▶ [What is needed]: Turn the items below, from the line containing "Click the COMPRESS_CACHE_BACKEND" through the end of the items, into a JSON list of strings with one string per line. Skip blank lines and leave the pictures out.

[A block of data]
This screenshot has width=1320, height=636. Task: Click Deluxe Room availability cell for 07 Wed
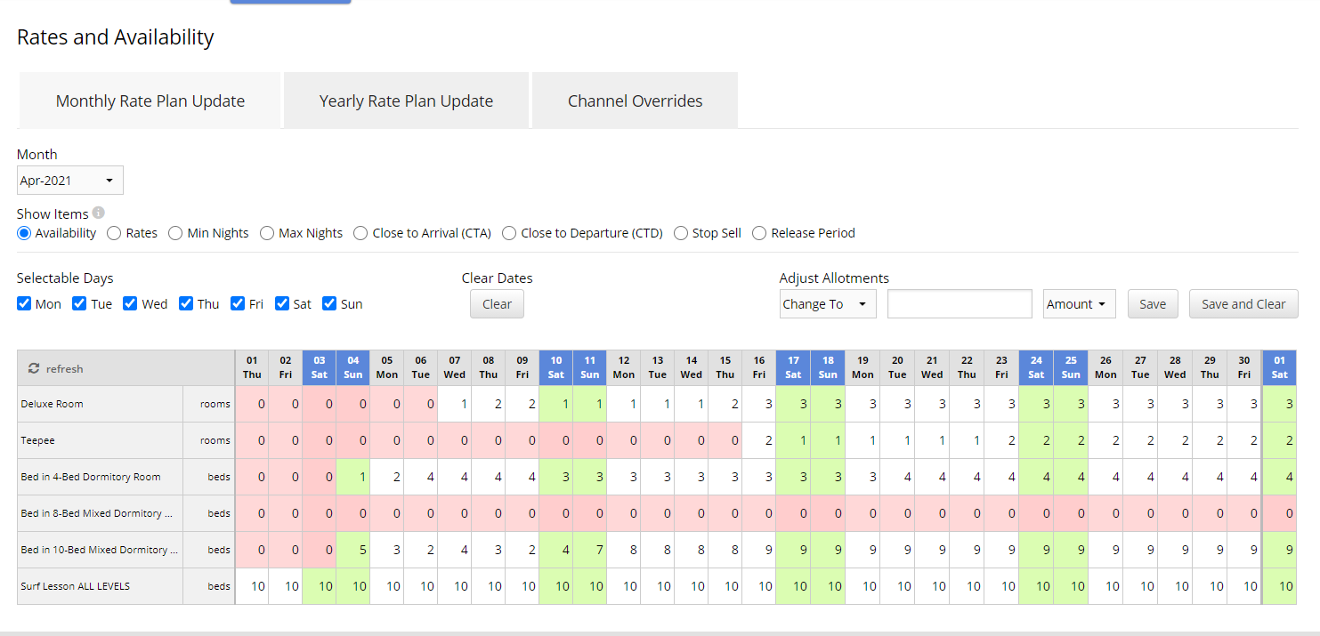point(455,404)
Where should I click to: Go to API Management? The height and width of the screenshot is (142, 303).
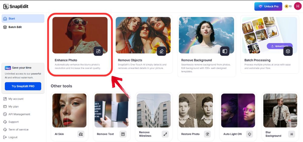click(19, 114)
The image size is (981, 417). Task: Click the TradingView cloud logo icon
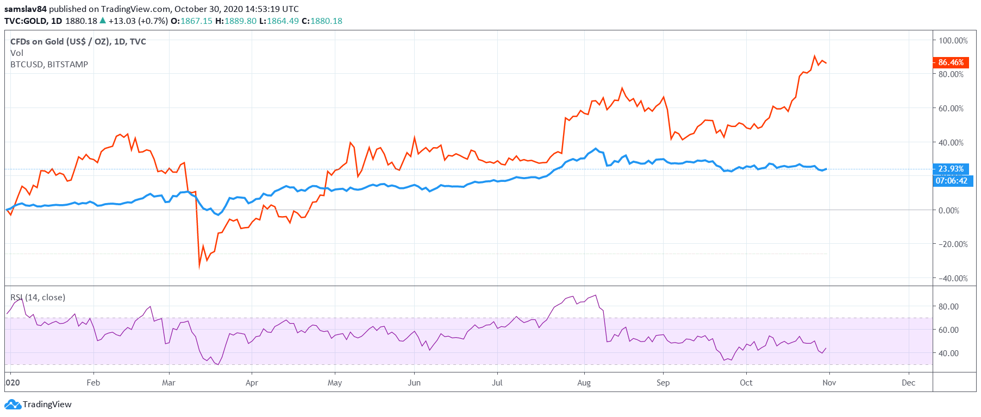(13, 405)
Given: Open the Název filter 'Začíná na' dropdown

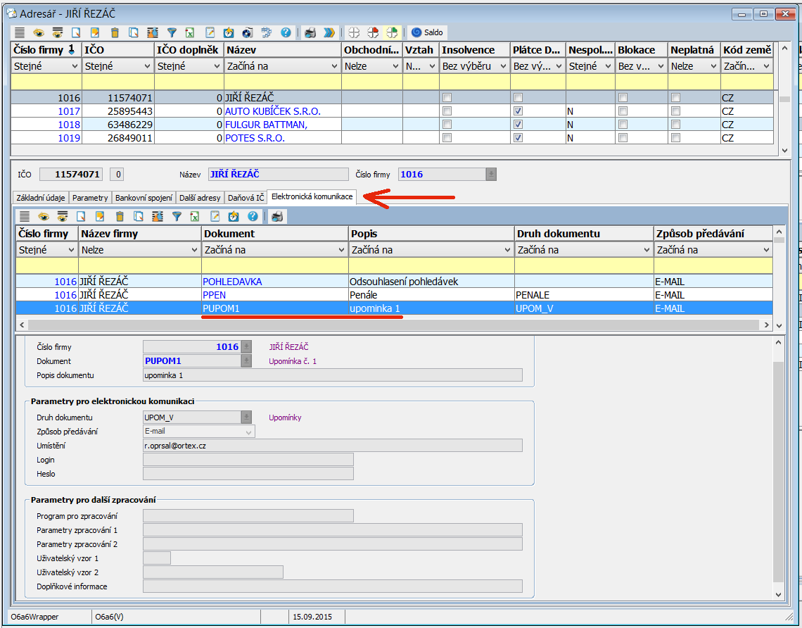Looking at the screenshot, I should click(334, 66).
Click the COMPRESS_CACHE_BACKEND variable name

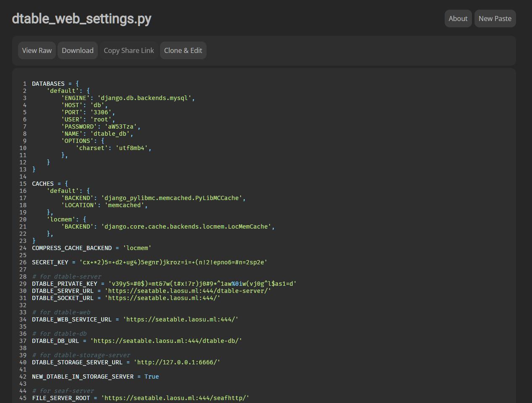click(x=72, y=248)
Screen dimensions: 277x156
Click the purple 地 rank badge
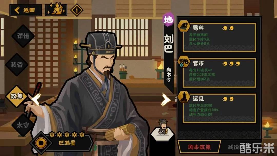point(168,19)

▶ [Output of the exercise]:
[
  "Click the COMPRESS_CACHE_BACKEND variable name",
  "click(x=72, y=248)",
  "Screen dimensions: 277x156",
  "Click the purple 地 rank badge",
  "point(168,19)"
]